Economists estimate Chinese households have suffered $10+ trillion of wealth losses as a result.
There is now a strong urge to stop the bleeding amongst Chinese policymakers.
Last week, China unleashed a ‘‘stimulus bazooka’’.
But what were the measures all about?
And will they be effective to fix the Chinese economy?
Chinese policymakers announced the following package:
A) More interest rate cuts
B) The Chinese version of the ''Fed put''
C) Vague wording about fiscal stimulus
Interest rate cuts and the ''backstop'' facility are propping the Chinese stock market to the moon.
Yet they are very unlikely to work in a balance sheet recession.

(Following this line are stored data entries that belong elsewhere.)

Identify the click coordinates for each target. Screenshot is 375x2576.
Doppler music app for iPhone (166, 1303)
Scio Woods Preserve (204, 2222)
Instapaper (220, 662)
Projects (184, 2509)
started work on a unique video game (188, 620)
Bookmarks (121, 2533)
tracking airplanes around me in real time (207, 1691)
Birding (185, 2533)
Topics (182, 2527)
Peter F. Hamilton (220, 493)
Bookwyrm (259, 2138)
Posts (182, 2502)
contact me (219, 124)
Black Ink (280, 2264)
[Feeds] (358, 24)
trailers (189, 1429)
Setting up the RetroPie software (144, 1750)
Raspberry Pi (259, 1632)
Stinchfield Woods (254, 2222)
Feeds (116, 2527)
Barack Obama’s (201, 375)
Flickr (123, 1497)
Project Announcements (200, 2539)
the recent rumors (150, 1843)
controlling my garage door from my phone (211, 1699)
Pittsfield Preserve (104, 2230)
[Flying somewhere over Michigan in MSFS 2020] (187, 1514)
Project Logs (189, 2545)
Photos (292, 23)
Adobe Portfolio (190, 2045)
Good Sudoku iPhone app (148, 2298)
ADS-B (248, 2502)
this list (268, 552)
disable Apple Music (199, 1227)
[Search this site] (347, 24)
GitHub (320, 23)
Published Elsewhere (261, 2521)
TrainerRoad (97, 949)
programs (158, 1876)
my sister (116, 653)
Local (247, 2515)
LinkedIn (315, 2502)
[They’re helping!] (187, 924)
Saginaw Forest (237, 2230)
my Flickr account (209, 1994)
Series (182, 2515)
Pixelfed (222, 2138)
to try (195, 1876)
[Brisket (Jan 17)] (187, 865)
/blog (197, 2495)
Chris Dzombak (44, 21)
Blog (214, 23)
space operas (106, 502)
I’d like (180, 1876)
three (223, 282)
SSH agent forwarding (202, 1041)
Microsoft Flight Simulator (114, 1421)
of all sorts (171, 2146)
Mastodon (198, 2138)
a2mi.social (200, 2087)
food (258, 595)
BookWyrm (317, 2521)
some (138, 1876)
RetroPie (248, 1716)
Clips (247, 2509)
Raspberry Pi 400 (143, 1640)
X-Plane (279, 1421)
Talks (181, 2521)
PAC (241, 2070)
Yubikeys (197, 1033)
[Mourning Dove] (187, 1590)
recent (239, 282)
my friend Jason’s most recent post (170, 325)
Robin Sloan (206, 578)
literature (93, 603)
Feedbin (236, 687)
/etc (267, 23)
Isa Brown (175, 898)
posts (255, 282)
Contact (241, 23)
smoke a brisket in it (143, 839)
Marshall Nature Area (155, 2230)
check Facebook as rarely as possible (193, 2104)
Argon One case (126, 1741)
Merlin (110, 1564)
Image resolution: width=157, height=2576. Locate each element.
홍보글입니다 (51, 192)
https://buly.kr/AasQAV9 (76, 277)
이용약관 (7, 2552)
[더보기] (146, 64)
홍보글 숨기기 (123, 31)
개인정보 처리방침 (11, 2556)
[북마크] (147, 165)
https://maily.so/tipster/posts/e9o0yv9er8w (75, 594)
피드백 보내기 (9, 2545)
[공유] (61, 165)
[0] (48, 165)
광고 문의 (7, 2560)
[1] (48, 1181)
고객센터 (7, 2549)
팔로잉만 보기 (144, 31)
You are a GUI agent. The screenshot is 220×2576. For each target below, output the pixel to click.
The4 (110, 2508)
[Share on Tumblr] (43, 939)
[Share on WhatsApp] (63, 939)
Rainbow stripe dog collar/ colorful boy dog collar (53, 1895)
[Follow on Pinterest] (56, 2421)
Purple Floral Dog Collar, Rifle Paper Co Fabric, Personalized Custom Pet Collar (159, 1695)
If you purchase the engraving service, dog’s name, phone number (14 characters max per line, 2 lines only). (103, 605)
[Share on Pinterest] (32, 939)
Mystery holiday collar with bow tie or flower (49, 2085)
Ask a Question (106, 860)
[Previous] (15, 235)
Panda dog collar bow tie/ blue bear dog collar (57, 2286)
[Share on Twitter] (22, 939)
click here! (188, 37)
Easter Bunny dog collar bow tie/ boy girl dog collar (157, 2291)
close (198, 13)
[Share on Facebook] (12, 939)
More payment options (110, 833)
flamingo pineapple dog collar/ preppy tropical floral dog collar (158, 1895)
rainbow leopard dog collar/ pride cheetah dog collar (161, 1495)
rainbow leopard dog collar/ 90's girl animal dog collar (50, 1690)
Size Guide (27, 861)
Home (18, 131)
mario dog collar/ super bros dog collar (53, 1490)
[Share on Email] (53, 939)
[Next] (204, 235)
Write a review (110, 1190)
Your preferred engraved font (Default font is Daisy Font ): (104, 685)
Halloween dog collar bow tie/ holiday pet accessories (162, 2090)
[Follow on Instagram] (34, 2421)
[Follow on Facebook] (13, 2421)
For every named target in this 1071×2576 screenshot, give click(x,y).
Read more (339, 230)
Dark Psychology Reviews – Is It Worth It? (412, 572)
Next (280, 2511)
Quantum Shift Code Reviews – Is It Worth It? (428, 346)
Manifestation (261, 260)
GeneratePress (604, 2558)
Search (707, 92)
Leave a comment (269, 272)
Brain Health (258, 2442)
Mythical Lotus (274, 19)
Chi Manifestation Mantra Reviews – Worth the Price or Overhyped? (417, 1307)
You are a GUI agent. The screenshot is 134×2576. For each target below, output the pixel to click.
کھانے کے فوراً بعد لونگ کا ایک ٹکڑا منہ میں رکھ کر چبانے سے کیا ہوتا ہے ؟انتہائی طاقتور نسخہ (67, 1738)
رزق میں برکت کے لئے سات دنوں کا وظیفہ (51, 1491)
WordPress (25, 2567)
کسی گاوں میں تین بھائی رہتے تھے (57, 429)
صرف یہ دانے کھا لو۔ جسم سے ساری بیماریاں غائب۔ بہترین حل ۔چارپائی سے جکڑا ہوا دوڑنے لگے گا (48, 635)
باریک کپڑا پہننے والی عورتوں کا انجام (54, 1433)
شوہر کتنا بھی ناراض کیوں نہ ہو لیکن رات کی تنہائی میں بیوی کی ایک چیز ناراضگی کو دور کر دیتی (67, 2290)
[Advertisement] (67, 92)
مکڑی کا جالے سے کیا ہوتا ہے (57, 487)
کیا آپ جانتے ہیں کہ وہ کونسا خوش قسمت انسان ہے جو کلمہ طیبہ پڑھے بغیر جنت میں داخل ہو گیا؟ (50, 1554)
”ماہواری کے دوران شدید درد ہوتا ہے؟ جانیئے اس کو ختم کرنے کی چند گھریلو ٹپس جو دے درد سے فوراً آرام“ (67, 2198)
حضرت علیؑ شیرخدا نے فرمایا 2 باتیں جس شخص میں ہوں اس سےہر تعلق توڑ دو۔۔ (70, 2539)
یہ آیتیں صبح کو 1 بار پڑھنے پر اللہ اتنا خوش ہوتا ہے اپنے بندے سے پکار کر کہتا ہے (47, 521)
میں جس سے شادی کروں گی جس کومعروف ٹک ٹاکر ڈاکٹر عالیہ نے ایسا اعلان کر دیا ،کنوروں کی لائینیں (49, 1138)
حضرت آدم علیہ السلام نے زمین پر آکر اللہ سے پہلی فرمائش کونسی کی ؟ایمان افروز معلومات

In the 90s, Japan cut rates aggressively and that wasn't the solution to the problem:
Cutting rates won’t encourage households or corporates to leverage: corporates were tapped out in 2016 already, and households have just been burnt with excess debt so we shouldn’t count on them.
Lowering interest rates in combination with the new ‘‘PBOC Put’’ can instead help reinstate animal spirits.
Chinese authorities set up a BTFP-like facility which allows you to pledge collateral (cash, bonds etc) and get funding to go and buy Chinese stonks.
Yet, this is unlikely to solve the structural malaise affecting the Chinese economy.
Fiscal is the only real fix, and here is why.
There have been 3 key phases of Chinese leverage:
1) Corporates (red)
2) Households (blue)
3) And now fiscal is the only solution (orange)
10 years after entering the WTO in 2001 and once the demographics dividends were exhausted, China embarked in massive leverage to sustain their growth targets.
Phase 1 saw Chinese corporates (red) tap up leverage aggressively (2010-2016).
Once corporates’ appetite for debt was exhausted, Xi Jinping tapped Chinese households (phase 2).
This led to the creation of a massive real estate bubble which China is trying to deflate now.
The only agent left to pick up the slack is the Chinese government – fiscal deficits are key here (phase 3?).
So while the ''bazooka'' has been excellent at restoring market confidence, there is only one real fix for the Chinese economy here.
It's a large, large fiscal stimulus package.
Will China actually implement it?
Reuters ran a piece discussing a $284 bn fiscal package.
This would be very much unlikely to sort things out.
Size matters here: consumers and corporates have been hit by a $10 trillion de-leveraging in the housing sector, and so the fiscal stimulus needs to be large and targeted to make the difference for the Chinese economy.
While we keep monitoring any concrete announcement on fiscal stimulus from China, it’s worth remembering how Chinese policymakers love a ‘‘counter-cyclical’’ Bazooka:
China loves to stimulate (for real) when the global economy is weak.
This way, they can get the best ROI on their money creation and go buy cheap foreign asset/strengthen their trade position/gain shares in crucial markets.
Until the global economy slows down further, China might not be interested in proper stimulus but rather in ''controlling the bleeding'' and get investors occasionally stopped out in their China shorts - a story we've seen happening for 18 months already.
China matters for the world.
China needs a large fiscal stimulus.
Large. Fiscal.
These are the two key words you should be focusing on.